Reproduce word for word the stretch of the discussion of artificial intelligence below from "So now you have" through "start, at least.".

### Text excerpt
● ● ● ●

Back in the day they used to consult places like the Rand Corporation for input. From what I have seen, they haven’t had that kind of partnership on this go around.

So now you have writers with a rudimentary education in artificial intelligence having a go at it.

I hope there is a payoff on this. The good thing is that Star Trek is pretty good at listening. This season seems to (at least) been taking some of the criticism to heart. It’s a start, at least.

I’m curious now, since this is literally what you do, how would you have done the behavior of an obviously more advanced AI differently? I know in stories they all go pretty much the same way and I know in real life no one should really fear more advanced machines who basically go beyond their programming and wipe everything out but do you believe they can someday be programmed that way? I don’t see why not if they can be programmed to service people they can be done to do the opposite but I don’t pretend to know either way.

I’ll try not to go into too much detail unless you or others are interested, but I’ll just quickly note that there are two types of AI: Strong/General and Weak/Narrow. The kind of AI that is usually depicted as being dangerous in stories is the Strong AI, but in the real world, Weak AI can be quite dangerous in the wrong hands. And that’s where the problem lies. Not in the AI, but the person using it. Weak AI can make weapons more efficient, which is obviously a double-edged sword. But it’s not going to make the decision whether or not it’s dangerous to us or to the enemy. That’s the decision of the human operator. Weak AI isn’t going to reach it’s own conclusions and make ethical decisions, or anything of the sort. It’s not much more than a collection of machine learning algorithms.

● ● ● ●

### Listed entries

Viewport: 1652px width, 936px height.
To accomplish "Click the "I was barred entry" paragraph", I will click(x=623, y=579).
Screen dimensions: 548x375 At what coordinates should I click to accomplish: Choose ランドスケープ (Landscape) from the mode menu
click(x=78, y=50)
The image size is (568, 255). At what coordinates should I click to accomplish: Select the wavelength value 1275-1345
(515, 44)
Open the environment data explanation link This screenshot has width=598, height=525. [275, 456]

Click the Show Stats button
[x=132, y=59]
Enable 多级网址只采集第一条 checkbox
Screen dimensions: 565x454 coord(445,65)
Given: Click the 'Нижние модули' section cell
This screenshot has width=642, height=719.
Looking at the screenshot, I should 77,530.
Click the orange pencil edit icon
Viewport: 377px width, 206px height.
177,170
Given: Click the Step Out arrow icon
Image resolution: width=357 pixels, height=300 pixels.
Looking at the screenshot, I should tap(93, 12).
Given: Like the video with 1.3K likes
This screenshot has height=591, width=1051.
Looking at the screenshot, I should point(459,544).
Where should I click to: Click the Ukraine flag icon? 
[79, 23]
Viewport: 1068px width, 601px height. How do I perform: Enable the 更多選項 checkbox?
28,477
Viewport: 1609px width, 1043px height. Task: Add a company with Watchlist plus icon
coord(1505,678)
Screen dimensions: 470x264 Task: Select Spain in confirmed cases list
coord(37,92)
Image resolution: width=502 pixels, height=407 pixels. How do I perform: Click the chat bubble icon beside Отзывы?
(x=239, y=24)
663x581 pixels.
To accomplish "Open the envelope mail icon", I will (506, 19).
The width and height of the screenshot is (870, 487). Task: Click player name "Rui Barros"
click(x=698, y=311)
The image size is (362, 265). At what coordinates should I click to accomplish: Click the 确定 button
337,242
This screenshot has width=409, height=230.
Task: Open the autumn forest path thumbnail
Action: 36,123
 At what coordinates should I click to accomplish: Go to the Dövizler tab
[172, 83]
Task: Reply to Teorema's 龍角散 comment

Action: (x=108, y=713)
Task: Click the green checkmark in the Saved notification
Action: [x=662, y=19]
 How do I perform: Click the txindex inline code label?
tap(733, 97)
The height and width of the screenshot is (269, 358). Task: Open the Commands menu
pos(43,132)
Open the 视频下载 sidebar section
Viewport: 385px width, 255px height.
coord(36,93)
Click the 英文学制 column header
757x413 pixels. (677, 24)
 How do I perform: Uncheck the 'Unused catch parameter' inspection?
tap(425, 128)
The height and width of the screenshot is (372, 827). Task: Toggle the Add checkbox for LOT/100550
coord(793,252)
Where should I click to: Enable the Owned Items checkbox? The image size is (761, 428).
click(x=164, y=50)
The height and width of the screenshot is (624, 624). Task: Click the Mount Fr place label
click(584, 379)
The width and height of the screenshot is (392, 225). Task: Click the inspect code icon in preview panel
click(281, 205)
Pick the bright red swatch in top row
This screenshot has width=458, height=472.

● ● ● ●

### Solution to this task
So now you have writers with a rudimentary education in artificial intelligence having a go at it.

I hope there is a payoff on this. The good thing is that Star Trek is pretty good at listening. This season seems to (at least) been taking some of the criticism to heart. It’s a start, at least.